Llegados a este punto, cabría preguntarnos si lo que mata no es, más que la «anomia» durkheimiana, la sobre-codificación de una sociedad donde sus flujos maquínicos ya no se rigen por ninguna codificación moral: unas normas completamente arruinadas pero que siguen apareciendo como vinculantes. Llámese «trabajo», «éxito», «familia», «calidad de vida»… estereotipos identitarios que apuntan a regular una máquina social descontrolada, fuera de quicio, que ha estallado hace rato, derramando su miseria por todas partes.
¿Qué queda ante este sin-salida? ¿Qué podríamos hacer, al fin y al cabo, ante este acorralamiento que padecemos? ¿Y quiénes somos nosotros para indicar el camino, si también los nuestros se han interrumpido, si es que estuvieron abiertos alguna vez, si es que no se trató simplemente de una ilusión óptica anunciada por las llamadas «sociedades opulentas»?
Quizás no seamos nadie. Pero desde ese anonimato, precisamente, se trata de volver a interrogar estas ruinas, de sacudir la aporía en la que se nos va una vida que no sea mera supervivencia. En esas condiciones, ¿qué podría significar hoy lo político en su sentido radical sino esa posibilidad de construcción de una salida al sin-salida en el que el capitalismo nos ha encerrado? Y puesto que somos suicidados por la sociedad, ¿no deberíamos más que nunca erigir la promesa de otra vida?
Notas:
(1) Artaud, Antonin (2007): Van Gogh, el suicidado por la sociedad, Argonauta, Buenos Aires.
(2) Artaud, Antonin: En plena noche o el bluff surrealista en http://www.katarsis-webzine.blogspot.com.
(3) El suicidio no forma parte del debate público. Es una noticia fugaz que se pierde tan rápido como la vida de la que habla. Es un asunto político de primer orden: incluso si fuera una opción legítima, ¿qué determinantes de nuestra formación social inciden en esta decisión y, especialmente, qué relación se plantea entre las crisis sistémicas y la tasa de suicidio? Alegar que el número de suicidios apenas se incrementó en los últimos cinco años de los que se tienen registro (http://www.forumlibertas.com/frontend/forumlibertas/noticia.php?id_noticia=22015&;id_seccion=8) no cambia las cosas. Eso sólo podría ser tranquilizador si cada día, solamente en España, no se quitaran la vida 10 personas, según las últimas estimaciones del INE del 2009. 3.429 víctimas al año no pueden consolar a nadie.

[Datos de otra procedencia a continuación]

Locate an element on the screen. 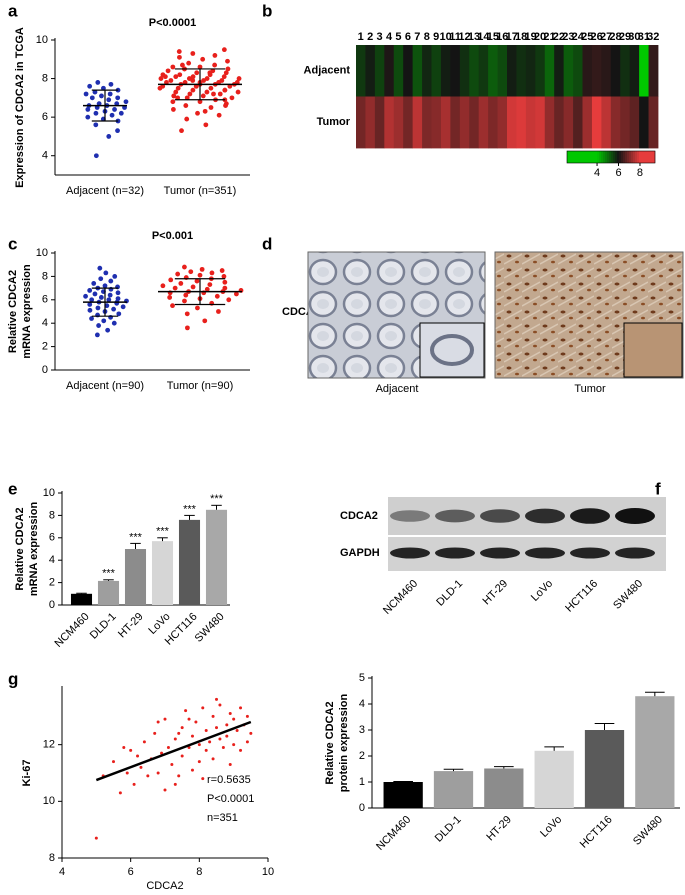 This screenshot has height=895, width=685. y-axis-label: mRNA expression is located at coordinates (27, 312).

Que Grecia e Irlanda hayan incrementado las tasas de suicidio en período de crisis (hasta alcanzar un 17% y un 13%, respectivamente, por cada 100.000 habitantes), aunque lejos aun de Lituania, Letonia o Hungría, es síntoma suficiente de este drama desaparecido de los medios masivos de comunicación. ¿Deberíamos consolarnos con que los miles de suicidados no se multipliquen?
(4) Maillard, Chantal (2006): Husos, Pretextos, Valencia.